_Written exercise A_:
Answer these questions about the passage on I and Thou, marking each answer (i), (ii), (iii) on its own line:
(i) Which way erases Thou and keeps the I?
(ii) What is needed to see a white line?
(iii) What would happen to life if death were removed from the world?
_Written exercise B_: Can you sum up the passage on I and Thou in two sentences?
_Written exercise C_: Transcribe the passage on I and Thou from "If we remove" up to and including "other disappears instantly.".

Thus, while on the path, the lover and the meditator rarely understand each other. They will misunderstand—because they walk in reverse. It can confuse you even more. But when both reach the point, a wondrous happening occurs.
The wonder is this: whether I erase Thou and keep the I—meditation’s way—or I erase the I and keep Thou—prayer’s way—at the very moment the I is dissolved, the Thou cannot remain; and the moment Thou is dissolved, the I cannot remain. They subsist together.
Understand this; it pertains to the final point.
As I dissolve my I and only Thou remains, notice: I can know that Thou only so long as, subtilely, I still have some sense of I. Otherwise, how would Thou be known? Against what? To see a white line, a black background is needed. If I vanish utterly, how will Thou remain? A little of me must remain for me to know Thou. It is the I that knows Thou. So I can forget the I, but I cannot absolutely annihilate it—because if the I is completely extinguished, in the same instant Thou too disappears. What remains is one—neither I nor Thou.
Exactly so on the path of meditation. When only I alone remains—how will I know that I am? Even the feeling “I am” arises through the Other. On the circumference, the Other is needed for the sense of I to arise. If the Other disappears completely—if the whole world is lost—the I cannot remain either. I too was part of that world and will go with it. As soon as Thou vanishes utterly, I also is annihilated. What remains is neither I nor Thou.
These paths are opposite; where they lead is one. You can arrive from either side. Erase one of the pair, and the other will vanish by itself. Which one you choose to erase depends on your personal inclination.
It is the art of erasing one of a pair. The other will vanish because it was the inevitable counterpart. If from existence we remove light itself, darkness will also be gone. It sounds difficult only because in your house, if you blow out a lamp, darkness doesn’t disappear—it increases. But you haven’t removed light from existence. If light were eradicated from existence, darkness would vanish. If darkness were erased, light would vanish.
If we remove death from the world, life will disappear that very day. We think the opposite: that death destroys life. You do not know; they are two parts of one thing. Without death there can be no life; without life, how could there be death? Erase one, the other disappears instantly.

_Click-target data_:
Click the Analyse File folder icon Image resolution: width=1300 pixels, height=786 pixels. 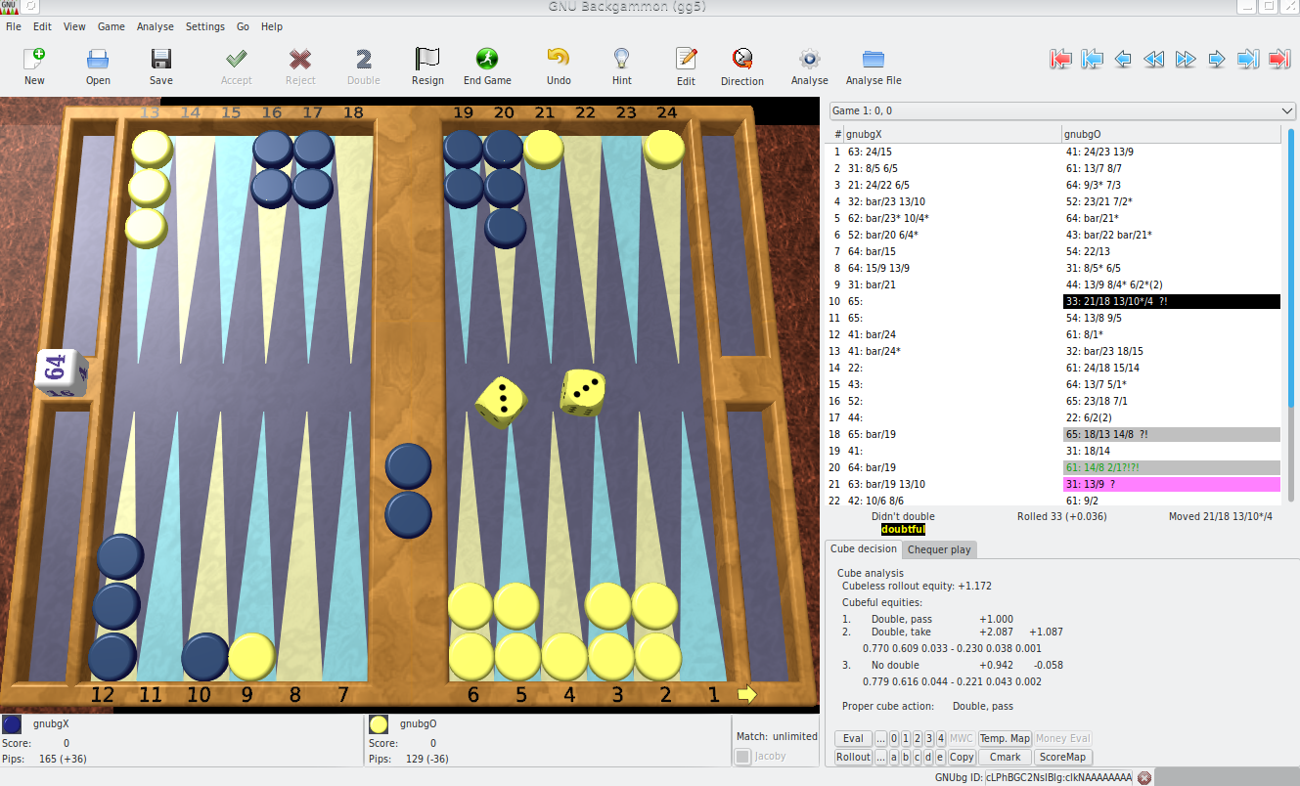[x=873, y=59]
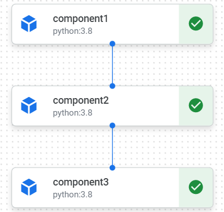
Task: Click python:3.8 text under component1
Action: (72, 31)
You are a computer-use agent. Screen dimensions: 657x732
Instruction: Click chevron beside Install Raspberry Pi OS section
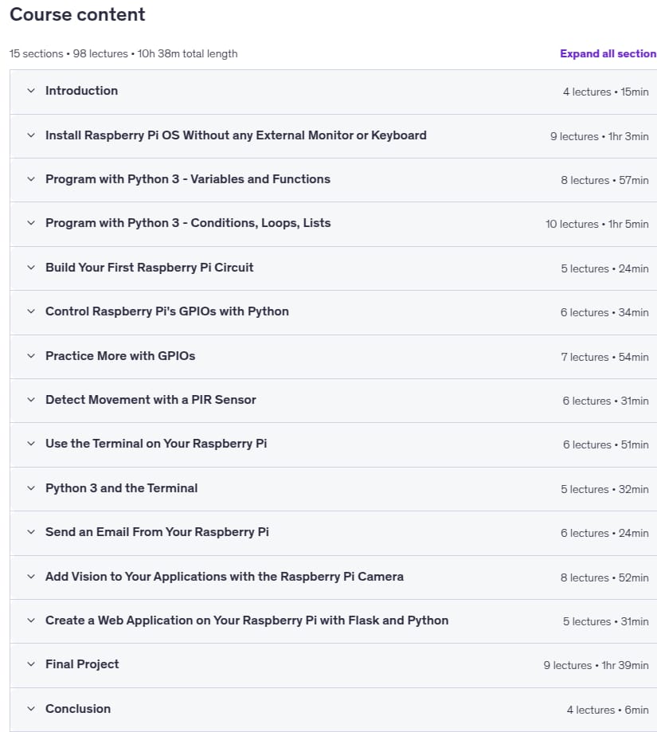click(x=31, y=135)
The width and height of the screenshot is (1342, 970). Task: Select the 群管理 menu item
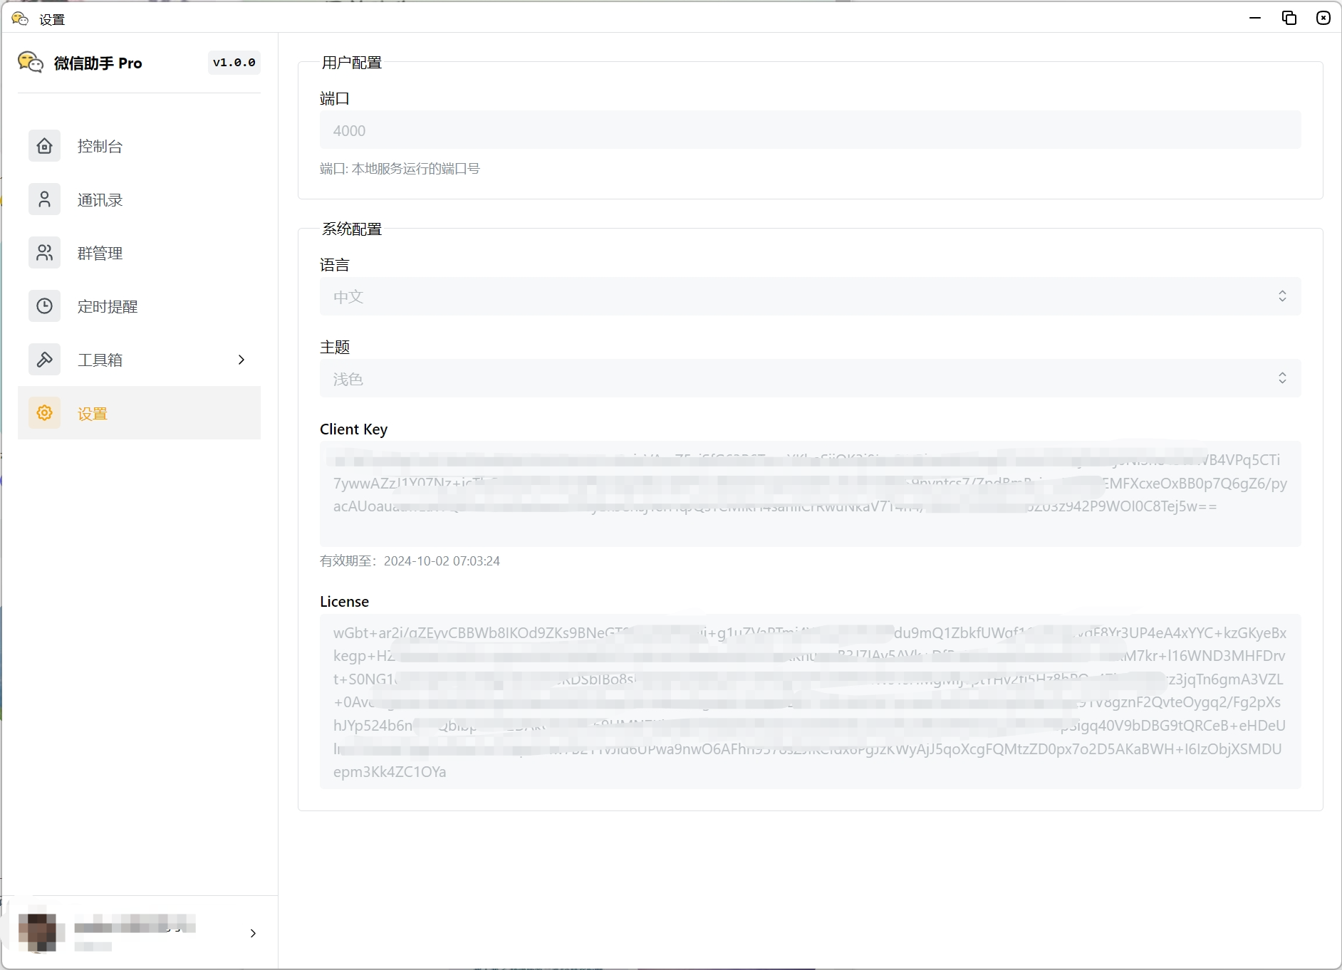pos(100,254)
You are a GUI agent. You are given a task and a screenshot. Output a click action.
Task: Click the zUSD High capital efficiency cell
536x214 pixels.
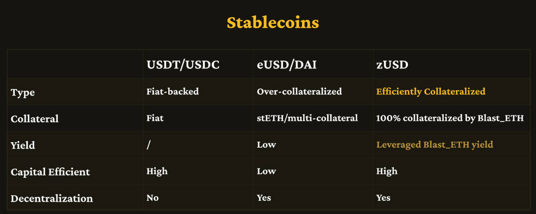pos(387,171)
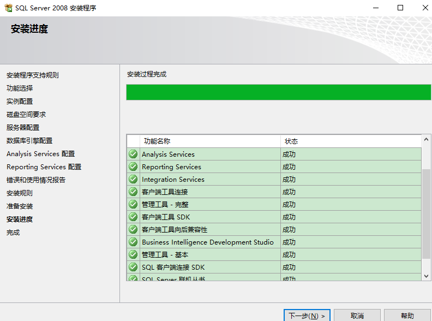Click the status icon beside 客户端工具连接

(133, 192)
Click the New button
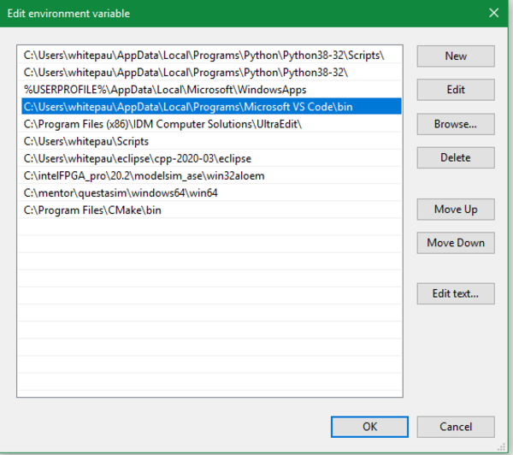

_Exercise response A_:
(i) Meditation's way
(ii) A black background
(iii) Life would disappear that very day.

_Exercise response B_: Meditation erases Thou and keeps the I, while prayer erases the I and keeps Thou, yet when either one is completely dissolved the other cannot remain, and what is left is neither I nor Thou. The two paths are opposite but lead to one point, because a pair like light and darkness or life and death cannot exist without both of its parts.

_Exercise response C_:
If we remove death from the world, life will disappear that very day. We think the opposite: that death destroys life. You do not know; they are two parts of one thing. Without death there can be no life; without life, how could there be death? Erase one, the other disappears instantly.